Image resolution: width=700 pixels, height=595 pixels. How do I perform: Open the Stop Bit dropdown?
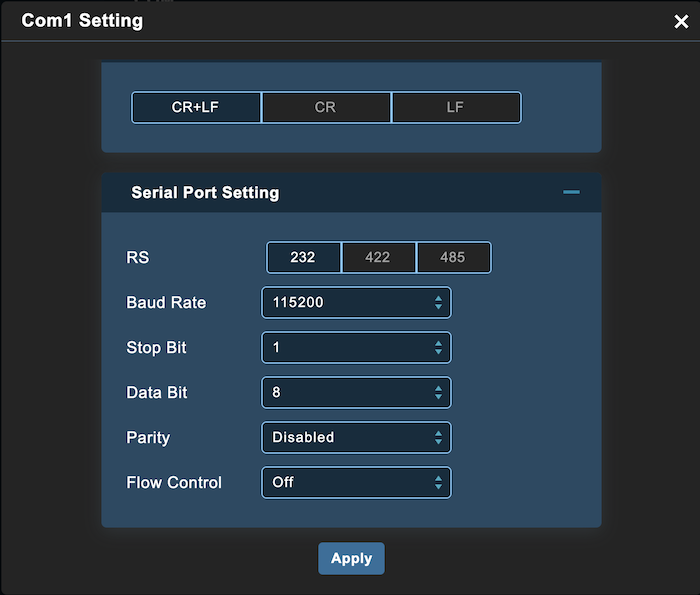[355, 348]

+===+

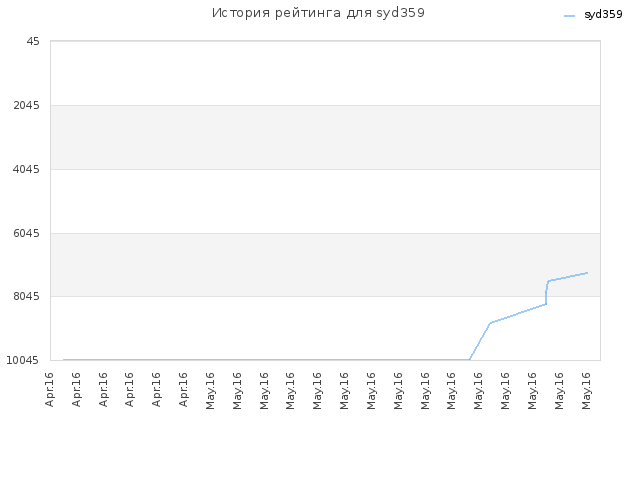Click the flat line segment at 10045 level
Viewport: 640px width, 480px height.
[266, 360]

+===+

• PROBLEM STATEMENT
Report every line in the lines above that contains the string "height".

• OUTPUT BELOW
Image resolution: width=700 pixels, height=595 pixels. How do I perform: Open the Stop Bit dropdown?
Viewport: 640px width, 480px height.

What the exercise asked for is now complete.